** Opening Text under study block **
The AG told reporters that "Administrator Regan and I know that the communities most impacted by environmental harm are not isolated in any one part of our country. Environmental crime and injustice touch communities in all our cities, towns, rural areas, and on tribal lands."

"Although violations of our environmental laws can happen anywhere, communities of color, Indigenous communities, and low-income communities often bear the brunt of the harm caused by environmental crime, pollution, and climate change," Garland continued. "They include fenceline communities, where exposure to toxic air pollutants have caused scores of cancer-related deaths."

"For far too long, these communities have faced barriers to accessing the justice they deserve."

"They include communities where students have been exposed to harmful emissions from boilers in their public schools," he added. "They include communities where infectious diseases have spread because of inadequate wastewater management. And for far too long, these communities have faced barriers to accessing the justice they deserve."

In a series of tweets Thursday, the U.S. Senate's Environmental Justice Caucus said that it "looks forward to working with DOJ and EPA to help communities that unfairly bear the brunt of pollution."

"By strengthening enforcement against the bad actors that exploit our most disadvantaged communities," the caucus declared, "we will better be able to protect public health and promote equity for every citizen, no matter their zip code."

"Every American has a right to drink clean water, breathe clean air, and live in communities free of pollution," the senators said, "and this announcement moves us closer to a future where that is a reality."

Rep. Pramila Jayapal (D-Wash.), chair of the Congressional Progressive Caucus (CPC), also welcomed the moves in a statement.

"We're thrilled to see the Biden administration continue to advance key policies from our CPC Executive Action Agenda, this time putting the full power of the Department of Justice behind advancing environmental justice," she said.

Jayapal continued:

In our agenda, we urged President Biden to respond to the disproportionate and devastating impact of climate change and pollution on poor communities and people of color in two ways: ensuring at least 40% of the overall benefits from federal investments in climate and clean energy go to disadvantaged communities, and holding government agencies accountable for reducing disproportionate environmental impacts on frontline communities. We applaud the new DOJ Office of Environmental Justice for advancing significant progress on those two goals.
** Closing Text under study block **
** Opening Data provided block **
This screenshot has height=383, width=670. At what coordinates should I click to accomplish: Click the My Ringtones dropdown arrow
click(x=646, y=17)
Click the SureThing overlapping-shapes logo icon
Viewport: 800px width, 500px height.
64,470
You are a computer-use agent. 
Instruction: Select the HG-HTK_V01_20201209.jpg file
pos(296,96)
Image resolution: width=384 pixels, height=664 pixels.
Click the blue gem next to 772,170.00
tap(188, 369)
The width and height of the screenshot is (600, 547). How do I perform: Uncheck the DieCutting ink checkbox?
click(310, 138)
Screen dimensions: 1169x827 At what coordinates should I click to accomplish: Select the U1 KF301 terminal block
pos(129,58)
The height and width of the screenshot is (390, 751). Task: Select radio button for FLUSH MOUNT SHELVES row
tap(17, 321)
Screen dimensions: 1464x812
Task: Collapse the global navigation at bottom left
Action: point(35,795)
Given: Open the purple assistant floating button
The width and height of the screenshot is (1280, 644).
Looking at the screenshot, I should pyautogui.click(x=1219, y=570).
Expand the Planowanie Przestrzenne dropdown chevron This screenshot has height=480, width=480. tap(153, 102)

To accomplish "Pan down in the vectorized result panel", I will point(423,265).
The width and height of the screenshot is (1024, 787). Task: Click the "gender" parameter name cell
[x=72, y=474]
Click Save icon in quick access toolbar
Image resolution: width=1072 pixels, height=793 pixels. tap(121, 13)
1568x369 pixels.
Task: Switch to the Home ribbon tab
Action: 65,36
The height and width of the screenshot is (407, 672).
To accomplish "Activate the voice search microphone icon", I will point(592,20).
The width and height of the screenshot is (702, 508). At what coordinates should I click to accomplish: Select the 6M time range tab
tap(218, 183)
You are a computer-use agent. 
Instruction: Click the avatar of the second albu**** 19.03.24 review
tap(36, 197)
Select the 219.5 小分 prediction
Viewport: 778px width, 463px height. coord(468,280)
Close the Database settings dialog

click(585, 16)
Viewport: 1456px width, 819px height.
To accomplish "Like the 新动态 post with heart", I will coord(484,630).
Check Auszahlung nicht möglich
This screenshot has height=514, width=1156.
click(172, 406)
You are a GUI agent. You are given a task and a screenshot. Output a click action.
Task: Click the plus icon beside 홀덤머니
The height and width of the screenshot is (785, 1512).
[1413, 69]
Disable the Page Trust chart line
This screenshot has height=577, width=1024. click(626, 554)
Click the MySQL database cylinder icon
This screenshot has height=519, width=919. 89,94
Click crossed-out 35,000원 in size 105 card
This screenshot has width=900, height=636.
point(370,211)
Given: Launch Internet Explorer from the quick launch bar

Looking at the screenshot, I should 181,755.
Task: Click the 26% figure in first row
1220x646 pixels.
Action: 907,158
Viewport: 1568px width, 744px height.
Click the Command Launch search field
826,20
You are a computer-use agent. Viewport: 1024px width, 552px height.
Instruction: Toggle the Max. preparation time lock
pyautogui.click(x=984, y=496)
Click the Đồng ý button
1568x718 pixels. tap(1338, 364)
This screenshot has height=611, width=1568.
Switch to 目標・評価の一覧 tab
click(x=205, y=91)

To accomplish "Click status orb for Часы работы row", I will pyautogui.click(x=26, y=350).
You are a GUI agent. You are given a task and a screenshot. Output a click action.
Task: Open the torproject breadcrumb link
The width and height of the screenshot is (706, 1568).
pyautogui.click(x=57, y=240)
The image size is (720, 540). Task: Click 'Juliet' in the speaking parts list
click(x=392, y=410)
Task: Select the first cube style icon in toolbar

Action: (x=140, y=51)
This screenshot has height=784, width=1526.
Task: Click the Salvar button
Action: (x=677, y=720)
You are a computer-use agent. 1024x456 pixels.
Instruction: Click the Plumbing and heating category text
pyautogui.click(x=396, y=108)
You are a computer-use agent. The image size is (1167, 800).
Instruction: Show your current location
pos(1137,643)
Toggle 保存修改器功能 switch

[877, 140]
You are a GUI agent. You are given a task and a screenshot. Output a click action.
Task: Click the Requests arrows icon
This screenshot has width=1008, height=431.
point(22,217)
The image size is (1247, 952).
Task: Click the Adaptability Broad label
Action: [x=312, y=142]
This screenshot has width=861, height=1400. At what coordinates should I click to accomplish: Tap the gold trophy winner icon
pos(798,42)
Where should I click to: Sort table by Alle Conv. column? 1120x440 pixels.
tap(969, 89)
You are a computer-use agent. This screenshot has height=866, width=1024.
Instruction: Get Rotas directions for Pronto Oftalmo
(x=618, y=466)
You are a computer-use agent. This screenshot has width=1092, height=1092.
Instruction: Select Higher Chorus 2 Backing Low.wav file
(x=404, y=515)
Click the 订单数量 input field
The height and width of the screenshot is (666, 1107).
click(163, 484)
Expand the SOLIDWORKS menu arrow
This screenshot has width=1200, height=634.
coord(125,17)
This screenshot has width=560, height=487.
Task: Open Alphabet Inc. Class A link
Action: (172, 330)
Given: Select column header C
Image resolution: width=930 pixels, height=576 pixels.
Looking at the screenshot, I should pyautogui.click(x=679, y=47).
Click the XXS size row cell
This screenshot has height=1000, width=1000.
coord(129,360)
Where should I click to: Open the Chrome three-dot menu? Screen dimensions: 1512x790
** Closing Data provided block **
**Work task:** Carry on the article about the Justice Department's new environmental justice office, picking up right after its last sentence.

**Answer for the task:**
Today's announcement shows an administration that is not afraid to go to bat for our most vulnerable communities against waste, corruption, and discrimination. We're seeing the Environmental Protection Agency and Department of Justice play hardball on behalf of communities of color, and a Biden administration bringing the full weight of its enforcement powers--not only its regulatory ones--in the fight for environmental justice. We look forward to continuing to work with President Biden and his administration to advance our executive action agenda and deliver for communities across the country.

The DOJ announcement came as the White House Council on Environmental Quality (CEQ) revealed that Jalonne White-Newsome will succeed Cecilia Martinez as senior director for environmental justice.

"Jalonne is a strong and effective champion for communities that have been overburdened by pollution and subjected to decades of environmental injustice," said CEQ Chair Brenda Mallory. "Jalonne's ability to listen deeply, bring people together, and find creative solutions will be invaluable as we work to deliver on President Biden's promise of environmental justice for all."

Welcoming that development, members of the Equitable and Just National Climate Platform said in a statement that "Dr. White-Newsome brings a breadth of experience to CEQ through her work with communities in Detroit, environmental philanthropy, and academia."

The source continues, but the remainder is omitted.